I was browsing CL looking for odds and ends that might be cool to use in my new house and stumbled on this.
https://vermont.craigslist.org/mat/d/clear-purpleheart-lumber-5-bf/6694890343.html. I have no idea if it is a good deal or not but it seems like a reasonable price. The only time I have ever worker with it was for some call strikers.

Reactions: Way Cool 1


----------



## Mike1950 (Oct 12, 2018)

For a whole unit you probably can get better price , dry. 15% is not dry.

Reactions: Informative 1


----------



## sprucegum (Oct 12, 2018)

Mike1950 said:


> For a whole unit you probably can get better price , dry. 15% is not dry.



Probably not something that I would buy anyway , I was just curious as I have never seen it advertised in that quantity before. It is really hard to get lumber to dry below 12% in VT by air drying alone. I usually wait for winter when the air in the house is bone dry and bring it in to finish. Sometimes if I'm in a hurry or have more than my wife will allow in the house I take it to the kiln.

Reactions: Like 1


----------



## Mike1950 (Oct 12, 2018)

I have seen a pile of PH, 4/4- 8/4 and booked slabs, probaly 80K bd ft
Worked on a house that owner(he is a story in itself) decided he would order doors, floors, trim, 8"crown, cabinets himself from Brazil. He got one helluva deal. 2 yrs later in semi arid climate , you good have shoved a pencil through cracks in doors. None of it was dry when they fabricated in Brazil. Besides being absolutely horrible with all that purple, cabinets were falling apart. 
I would have to cut a board before i bought, my guess is not close to dry.


----------



## Lou Currier (Oct 12, 2018)

That is right down the street from where my daughter works.


----------



## Tony (Oct 12, 2018)

I wish I could get Purpleheart for $5/bf.

Reactions: Like 1


----------



## Mike1950 (Oct 12, 2018)

Tony said:


> I wish I could get Purpleheart for $5/bf.

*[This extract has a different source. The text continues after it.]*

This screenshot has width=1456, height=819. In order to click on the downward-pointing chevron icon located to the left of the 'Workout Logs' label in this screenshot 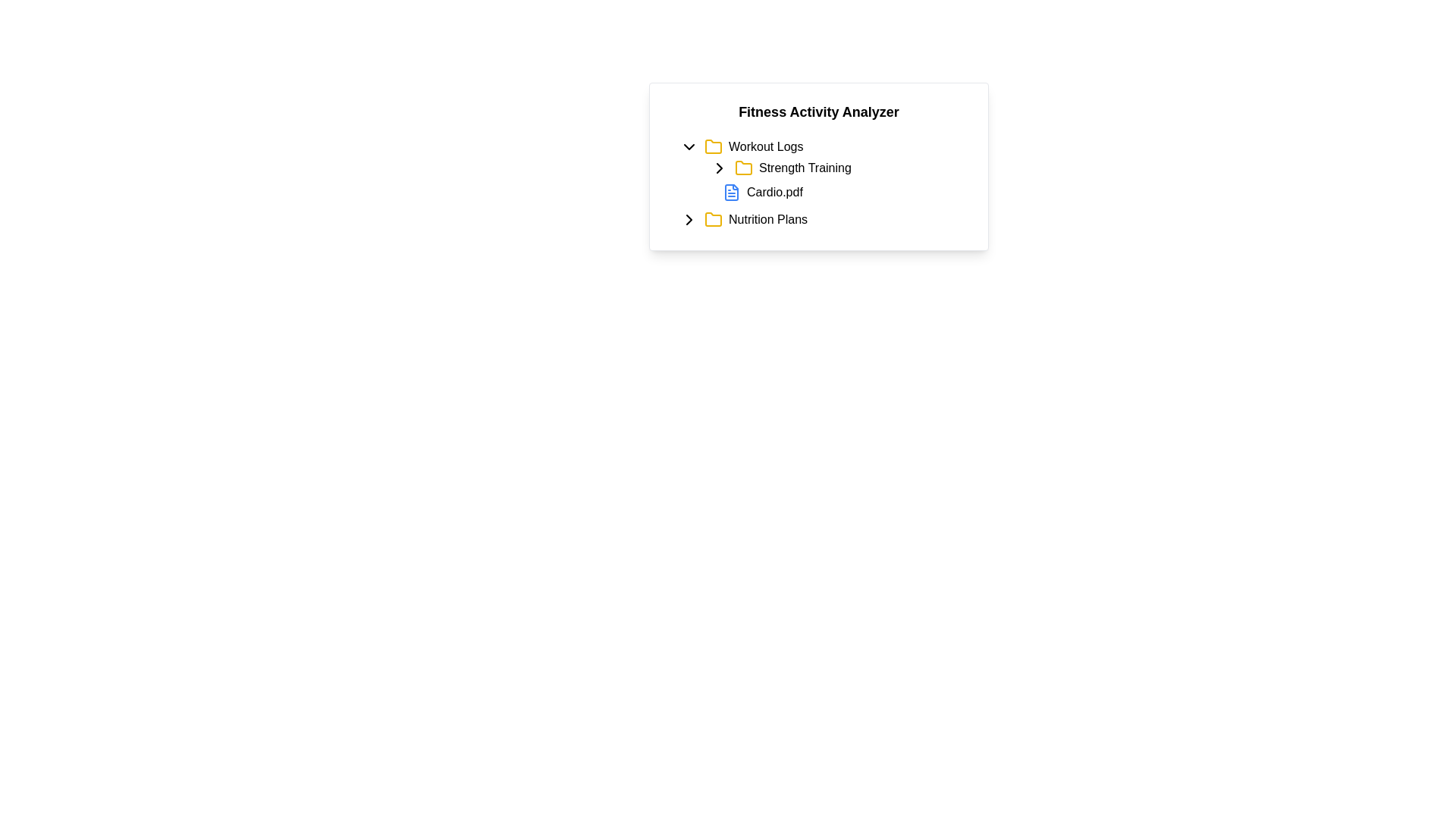, I will do `click(688, 146)`.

If you bought a skid, you could get it for close to that.

Reactions: Like 1


----------



## sprucegum (Oct 13, 2018)

Lou Currier said:


> That is right down the street from where my daughter works.


----------



## sprucegum (Oct 13, 2018)

Lou Currier said:


> That is right down the street from where my daughter works.



I have seen ads from the same seller for several years but this is the first time I have noticed anything but local wood that I assume they mill onsite. Williston is a 2 hour drive for me but I may have a look if i'm heading that way for something else.


----------



## Lou Currier (Oct 13, 2018)

It looks like he is into buying pre-cut lumber at rock bottom wholesale and then resells @ top retail.


----------



## Rich P. (Oct 13, 2018)

It is about 2.5 hours from my house, I visited that place a few years back when I was on my to Burlington. They sell mostly decking material. They have a several different species of wood both domestic and exotic but all processed for decking. That is the cheapest price I have seen on Purpleheart. A local place near me gets $14 for 4/4.

RichP.


----------



## sprucegum (Oct 13, 2018)

Lou Currier said:


> buying pre-cut lumber at rock bottom wholesale and then resells @ top retail.




Ah capitalism at work.

Reactions: Like 1


----------